Ok, so we know how Google’s URL removal tool works on 404 error pages and dead links. But what about on 302 redirects to your site from a scammer site?

Here is the beauty of it folks. You submit the 302 URL string that appears on the scammer's web site which is linking to your site, to have it removed from the Google index so that Google no longer sees a 302 pointing to your home page. And Google will no longer penalize you for what looks like black hat SEO clocking techniques. It's like God "remembering your sins no longer" after you repent!

Here is an example of the form it can take, this is one I found this week:

http://www.example.com/cgi-bin/jump.cgi?ID=6051

So all those phony directory sites that appear to be linking to your site, do a view source on them, grab the URL that links to your site, and use a good header checking tool to verify if it is a 302 redirect.

BUT. Wait! The link is on the scammer's site, not your site, how can we get his link removed from Google? We have no control over his site, and we cannot FTP a NOINDEX meta tag on his site!

Follow along young grasshopper!

When you submit his 302 redirect string to the Google removal tool, Google spiders his page, sees the redirect and lands on your page instead! Thus, Google is expecting to see a NOINDEX command. So, make sure this meta tag is placed on your home page, seconds before you submit the URL to the tool for immediate scanning:

<META NAME="GOOGLEBOT" CONTENT="NOINDEX, NOFOLLOW">

This tells Google, please do not index my URL. Only in this case, “MYURL” is the scammer’s 302 redirect string that you entered into the tool, not your home page.
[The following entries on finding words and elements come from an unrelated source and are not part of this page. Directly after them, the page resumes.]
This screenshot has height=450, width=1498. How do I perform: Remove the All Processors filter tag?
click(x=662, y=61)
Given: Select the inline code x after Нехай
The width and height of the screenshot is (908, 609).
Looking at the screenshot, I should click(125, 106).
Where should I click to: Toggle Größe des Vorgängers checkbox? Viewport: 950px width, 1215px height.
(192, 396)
Then you submit the scammers 302 string URL, then Google goes to crawl the scammer’s string, looking for that NOINDEX command. Google then sees the 302 and says “oh, ok, I’m supposed to be over here” and lands on your page,. So Google then bounces over to your page where it sees the NOINDEX meta tag that you just placed, and is thus satisfied that it should remove the URL you submitted from the index..

Then Google queues up the scammer's link for removal. Once submitted, immediately remove this NOINDEX meta tag back off your page, to continue to allow Google to index your site. Remember you only added that meta tag there to trick Google into removing the other guy’s 302 redirect.
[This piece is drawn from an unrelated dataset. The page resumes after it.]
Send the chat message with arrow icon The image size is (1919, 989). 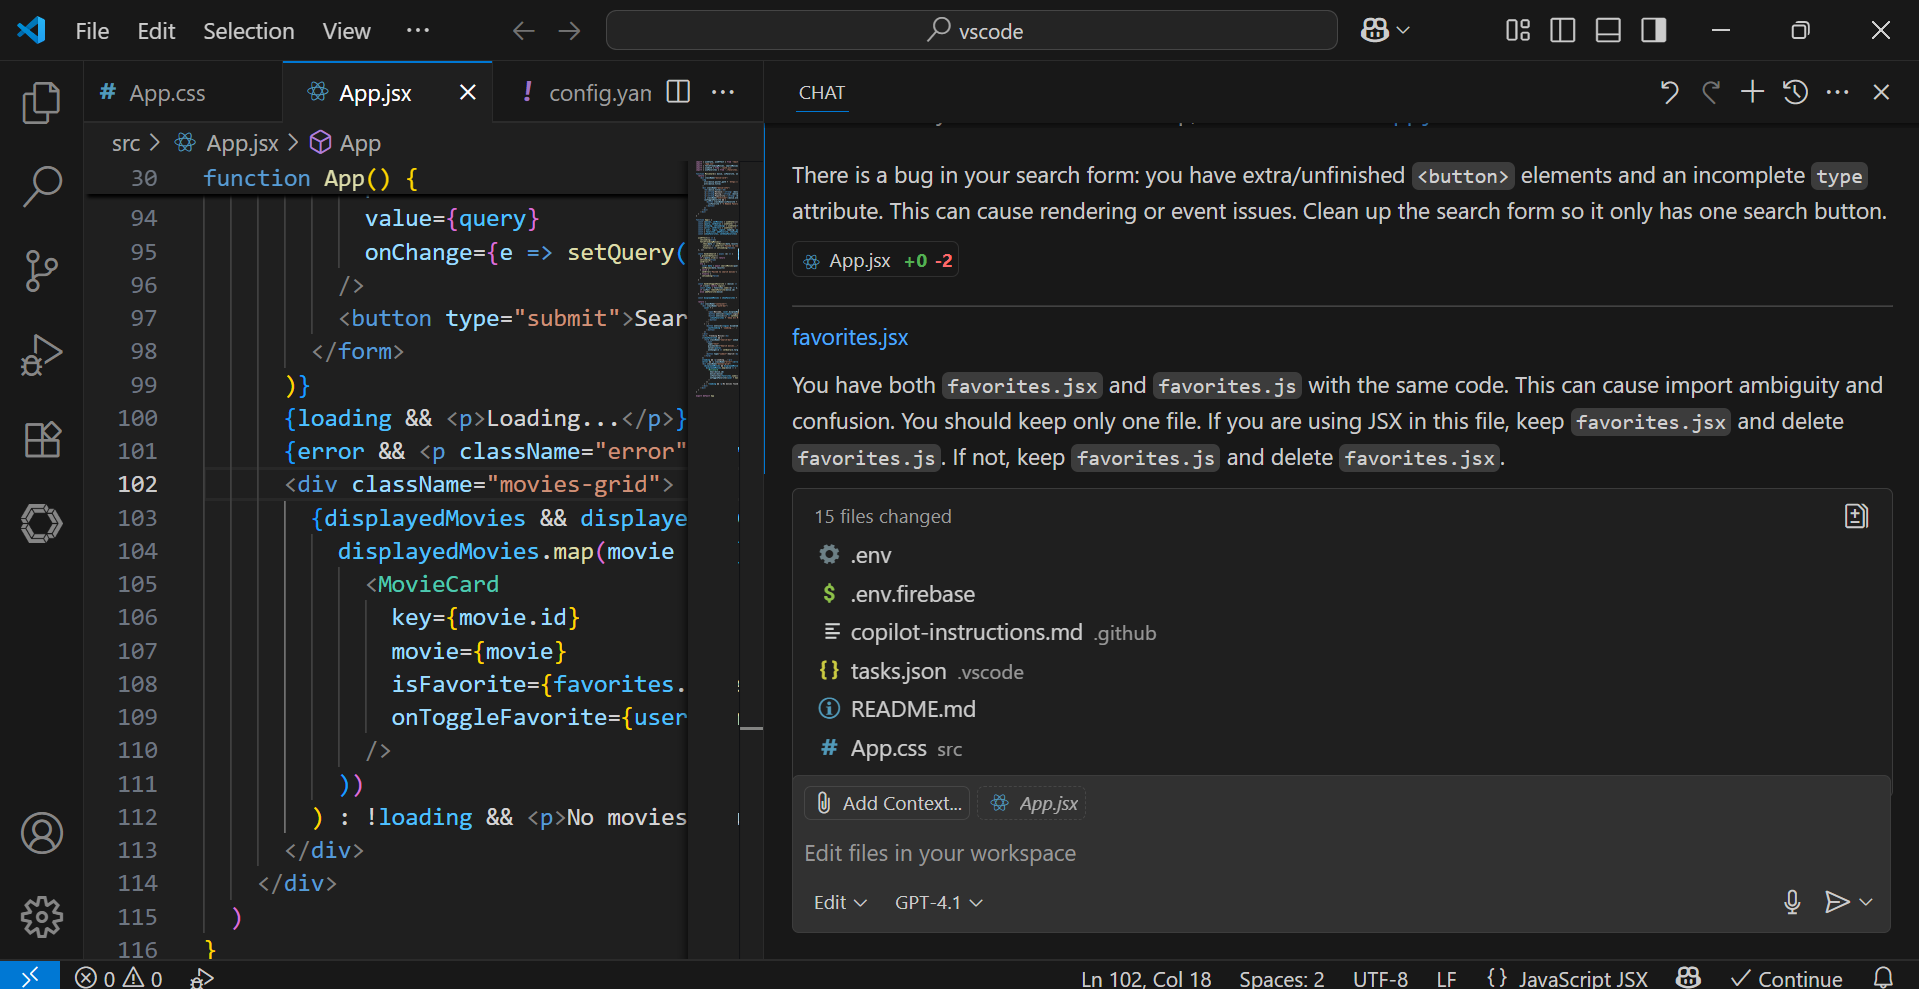(x=1836, y=902)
You see we tricked Google into thinking the 302 redirect URL was on our page, even though it's on the scammers page. Actually the scammer shot himself in the foot, I did not really trick Google. It’s a by product of how Google operates.

This is safe if used as directed. Don’t forget to remove the NOINDEX meta tag off your site AS SOON AS YOU SUBMIT THE URL. Other wise the next time Google comes to your site for a normal crawl, it will see the NOINDEX, and remove you from the index for 6 months.
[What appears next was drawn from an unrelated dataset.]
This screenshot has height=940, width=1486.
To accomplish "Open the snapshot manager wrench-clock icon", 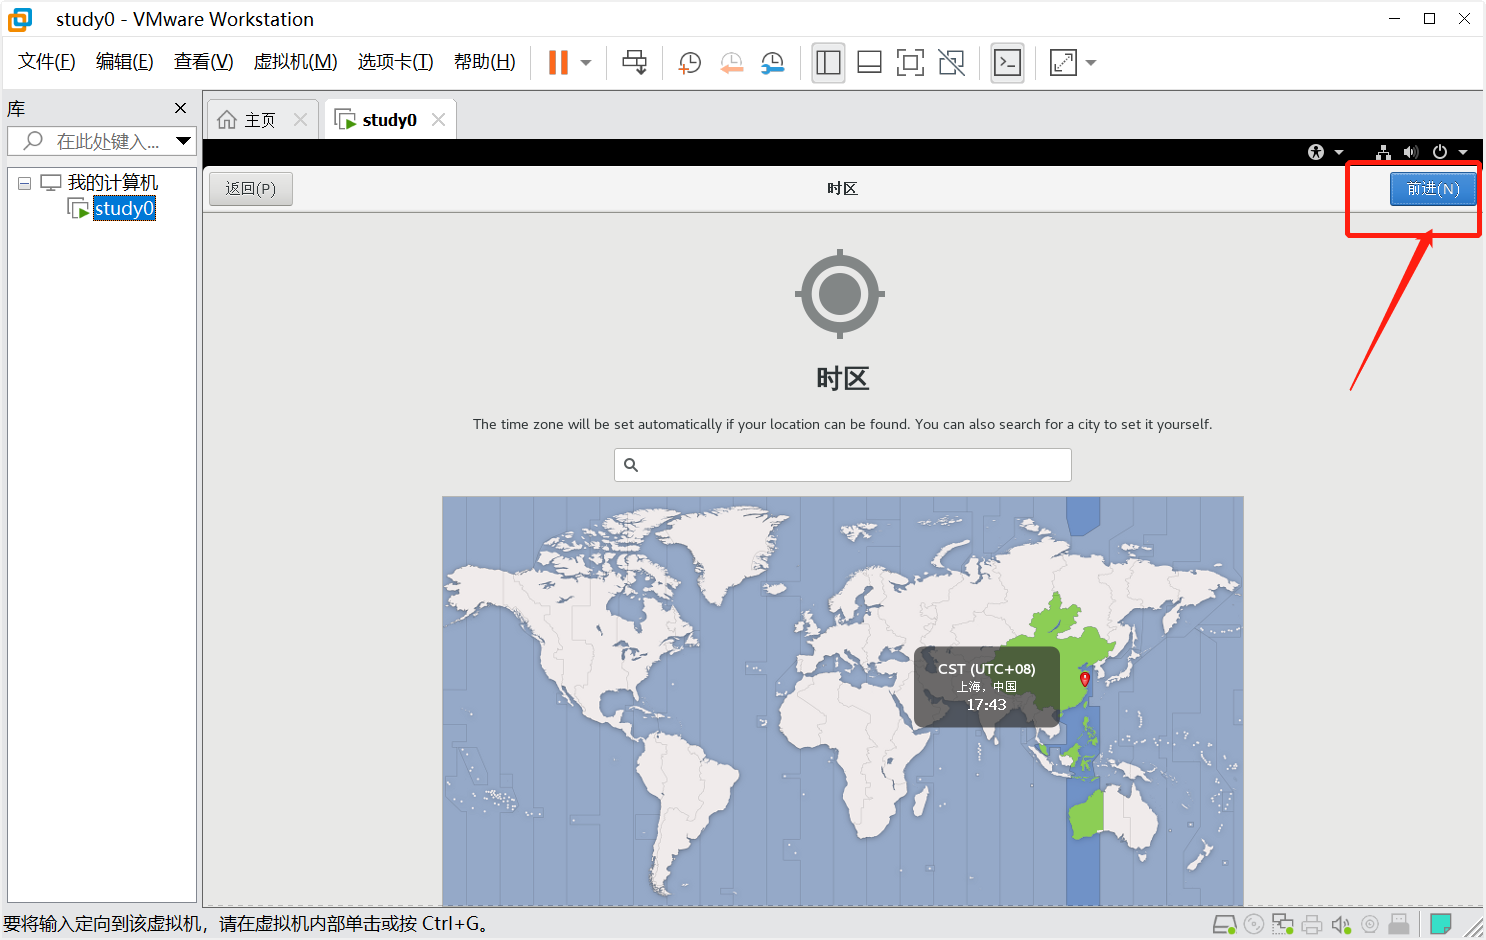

Sorry for the length, but this is a lot of careful info to parse out.

trillianjedi

2:50 pm on Jul 5, 2006 (gmt 0)

WebmasterWorld Senior Member 10+ Year Member



Very interesting although I have to point out the boiler-plate warning here:-

Don't try this unless you know what you're doing and you don't mind risking 6 months out of the index just in case it goes wrong.

TJ

Iguana

3:09 pm on Jul 5, 2006 (gmt 0)

WebmasterWorld Senior Member 10+ Year Member



I used this same method when there was all the fuss about 302 hijacks. It didn't work for all for them though (I think some 'hijacks' redirected to a meta refresh page and then to my page)

JeffOstroff

3:14 pm on Jul 5, 2006 (gmt 0)

10+ Year Member



That's why you need to use a good header checker tool to see what URL the re-direct is going to.

At first we found the Google URL removal tool was rejecting some of the 302 URLs because it said it could not find a metatag NOINDEX command, even though we knew we placed the metatag on our home. Problem was, we had it on the wrong page! It does not always go on the home page, it might need to be placed on other pages on your site.

Most of the time the 302 redirects will point to your home page. But we have also found them attacking sub pages on our site too, different chapters of our web site. So you have to put the metatag on the correct target page of the 302.

For example you might find a 302 redirect pointing to www.example.com, so you put the meta tag on the index page and submit.

Or, you might find a 302 redirect pointing to www.example.com/page112.htm

Then you would put the metatag on page112.htm, submit the 302 URL to the Google removal tool, then remove the metatag from page112.htm again.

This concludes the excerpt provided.